Brief> Render the lines of the listing below as a numbered list, from the line with "Expand the 操作 dropdown menu" through the end of the listing, leaving out any blank lines.

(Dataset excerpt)
_ _ _ _
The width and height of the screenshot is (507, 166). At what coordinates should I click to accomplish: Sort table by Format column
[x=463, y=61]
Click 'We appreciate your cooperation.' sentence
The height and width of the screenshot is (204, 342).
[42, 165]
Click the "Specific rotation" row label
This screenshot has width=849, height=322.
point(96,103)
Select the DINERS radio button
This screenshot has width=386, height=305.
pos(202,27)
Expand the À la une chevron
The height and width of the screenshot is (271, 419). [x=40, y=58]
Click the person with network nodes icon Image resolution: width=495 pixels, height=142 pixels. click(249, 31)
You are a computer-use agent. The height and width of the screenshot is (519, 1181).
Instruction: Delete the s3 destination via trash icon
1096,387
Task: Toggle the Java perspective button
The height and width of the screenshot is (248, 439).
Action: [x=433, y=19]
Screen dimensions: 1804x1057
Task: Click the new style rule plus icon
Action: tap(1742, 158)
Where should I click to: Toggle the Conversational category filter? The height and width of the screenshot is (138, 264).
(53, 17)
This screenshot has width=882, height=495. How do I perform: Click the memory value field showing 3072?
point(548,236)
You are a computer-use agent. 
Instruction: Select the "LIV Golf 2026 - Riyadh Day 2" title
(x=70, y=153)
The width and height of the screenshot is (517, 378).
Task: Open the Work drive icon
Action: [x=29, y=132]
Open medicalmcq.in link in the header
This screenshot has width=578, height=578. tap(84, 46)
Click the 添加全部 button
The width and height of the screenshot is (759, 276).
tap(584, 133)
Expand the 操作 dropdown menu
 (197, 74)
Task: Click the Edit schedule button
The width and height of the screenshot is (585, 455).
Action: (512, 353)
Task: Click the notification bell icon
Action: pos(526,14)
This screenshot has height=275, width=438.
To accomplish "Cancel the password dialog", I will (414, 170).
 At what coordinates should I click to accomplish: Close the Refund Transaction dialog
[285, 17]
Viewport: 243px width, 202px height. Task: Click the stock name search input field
_ _ _ _
The output>
1. Expand the 操作 dropdown menu
2.  (197, 74)
3. Task: Click the Edit schedule button
4. The width and height of the screenshot is (585, 455).
5. Action: (512, 353)
6. Task: Click the notification bell icon
7. Action: pos(526,14)
8. This screenshot has height=275, width=438.
9. To accomplish "Cancel the password dialog", I will (414, 170).
10.  At what coordinates should I click to accomplish: Close the Refund Transaction dialog
11. [285, 17]
12. Viewport: 243px width, 202px height. Task: Click the stock name search input field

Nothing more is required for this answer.